Mobile-enabled 24/7/365 trading of a multi-trillion dollar carbon market via crypto?

Transparent accounting of carbon emissions on a public blockchain to offset political and commercial risk?

A solution to double counting?

It’s happening.

ClimateCoin is designed specifically to cater to this emerging global carbon market. It is based on an Ethereum ERC20 smart contract. It operates out of ‘Crypto Valley’ in Zug, Switzerland. Its token, aptly named the ‘CO2,’ is ‘stapled’ to a carbon credit pool.

In its own words,

Our … tokenized system will make [it] possible for any citizen in the world, and also corporations, to buy carbon credits peer-to-peer by using our coin.

You can read more in latest version of their white paper.

The convergence of nationally-determined contributions to climate mitigation, a functioning carbon market, and a crypto-token offer a very precise answer to a set of enduring challenges. How to:

  1. Account accurately for carbon emissions
  2. Open carbon trading up to everyone
  3. Limit or remove friction from the market

Every five years, the international community intends to meet to take stock of how everyone is doing in accordance with the Paris Agreement. The next such stocktaking event will likely be in 2023.

The transparency that ClimateCoin can bring to carbon trading could become a crucial tool in tracking progress under the Paris Agreement.

It’s conceivable that ClimateCoin could help to create an inclusive peer-to-peer carbon market from the individual level up. That’s its aim.

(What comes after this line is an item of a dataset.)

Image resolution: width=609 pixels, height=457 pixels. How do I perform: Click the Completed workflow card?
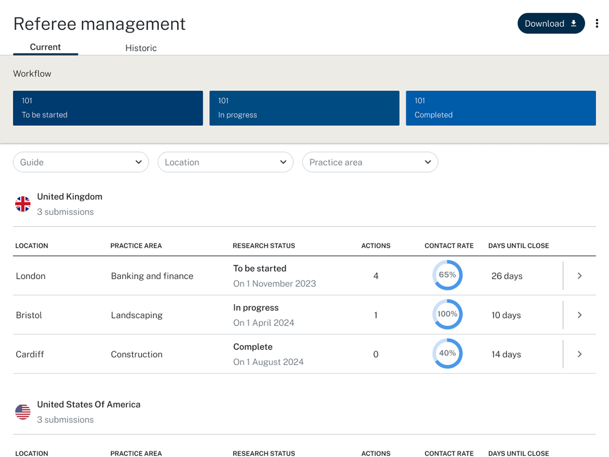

It could become an essential component of the emerging system of international transfer of mitigation outcomes.

It could also help provide a granular and accurate basis to account for actual progress on containing greenhouse gas emissions.

There are of course the familiar reservations worth trotting out.

Is this a speculative project? Perhaps. Is it untested? Largely (it’s still only a few months old.)

At the same time, does it confront head-on criticisms about the energy usage of other crypto-assets. It does (by offsetting its own carbon footprint.)

Does it contribute to a known societal challenge by embracing science-based public policy and market opportunity? It does.

Quick gains from crypto are fine as far as they go. If that’s your motivation: fine.

At the same time, it’s encouraging to find projects like ClimateCoin adding to a larger purpose, one that makes it worthy of our curiosity at least, and perhaps more.